* _COMPITO ASSEGNATO_: Riporta parola per parola il passo del testo sul distretto Bertalia Lazzaretto che inizia con "Ampliare la città" e termina con "salute dei cittadini?".

Disboscare per costruire palazzi, studentati, asfaltare strade, togliere di fatto superficie permeabile per impermeabilizzare ulteriore suolo, quali rischi in un territorio già compromesso?
Il distretto Bertalia Lazzaretto è attraversato da sud-ovest a nord-est dalla canaletta Ghisiliera, mentre a sud, oltre la ferrovia, scorre il torrente Ravone, protagonista delle recenti esondazioni, culminate con l’inondazione del tunnel stradale di Viale Sabena. E’ evidente che questa parte della città sia vulnerabile e questo sottopasso stradale abbia funzionato da valvola di sfogo per una piena incontrollabile. Allo stesso modo dal lato opposto del tunnel (quello che porta al compartimento Bertalia-Lazzaretto) è difficile pensare che una riduzione da 71 a 31 ettari di superficie verde permeabile possa non rappresentare un fattore di rischio per nuove inondazioni. Al contrario, lo sviluppo di questo bosco urbano, fornirebbe un importante elemento per mitigare questi effetti.
Ampliare la città costruendo di fatto un nuovo quartiere, aumentando il traffico veicolare e scoperchiando rifiuti tossici interrati da tempo, quali conseguenze potrebbero esserci sulla salute dei cittadini?

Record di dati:

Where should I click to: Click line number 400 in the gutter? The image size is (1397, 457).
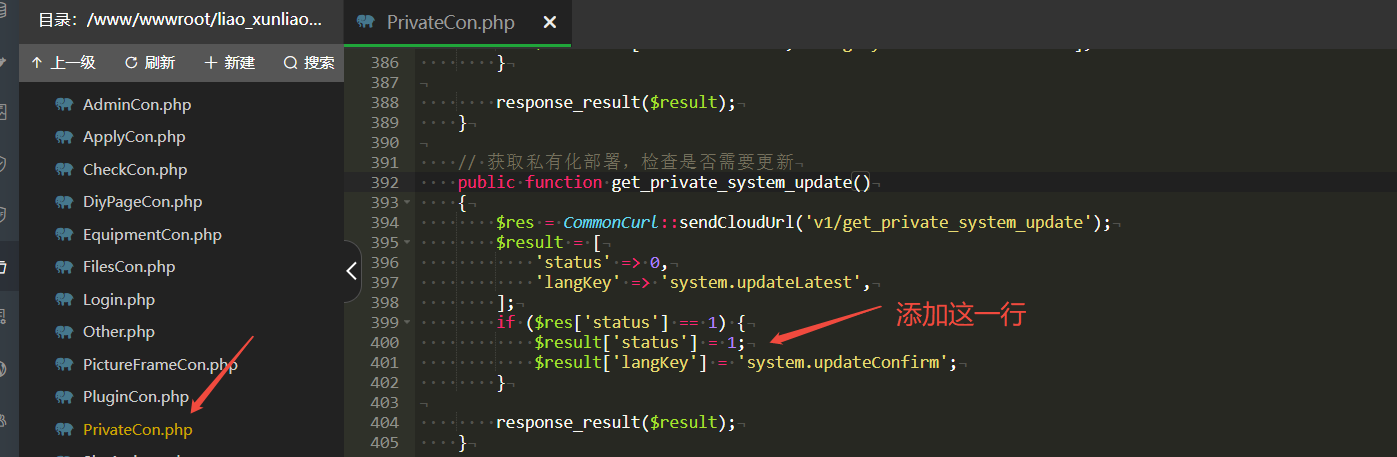384,342
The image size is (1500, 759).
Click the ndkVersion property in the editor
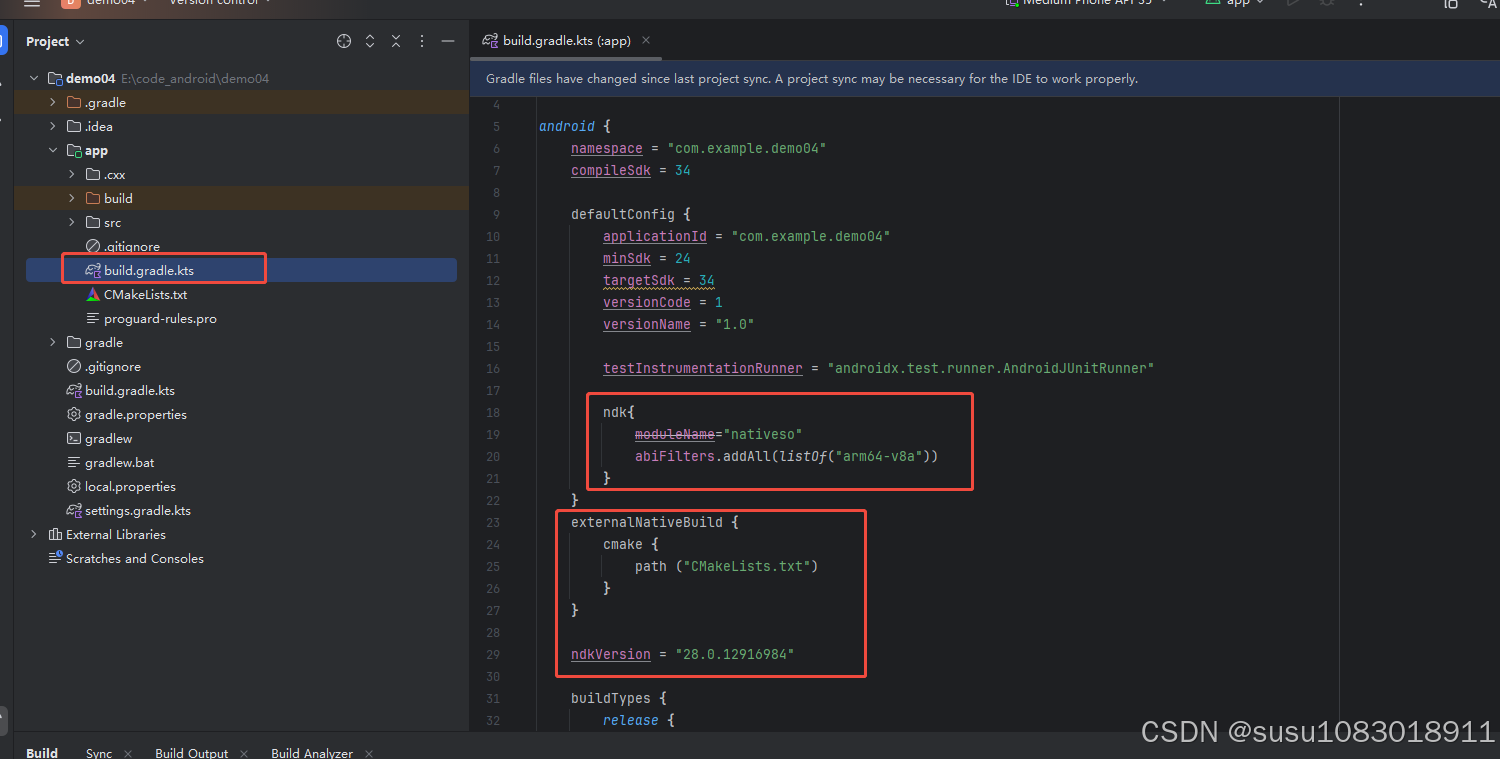[x=610, y=654]
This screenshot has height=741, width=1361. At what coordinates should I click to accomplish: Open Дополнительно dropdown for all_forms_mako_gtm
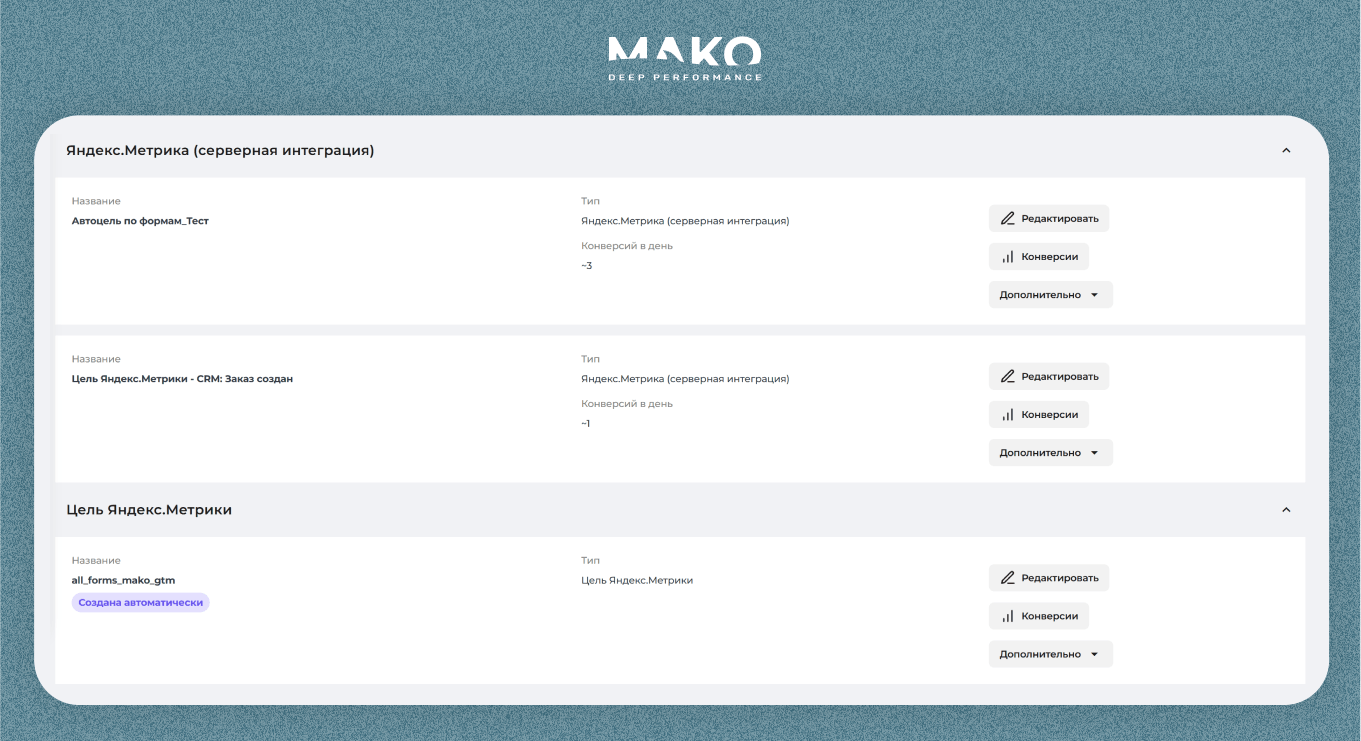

* _RISPOSTA_:
Ampliare la città costruendo di fatto un nuovo quartiere, aumentando il traffico veicolare e scoperchiando rifiuti tossici interrati da tempo, quali conseguenze potrebbero esserci sulla salute dei cittadini?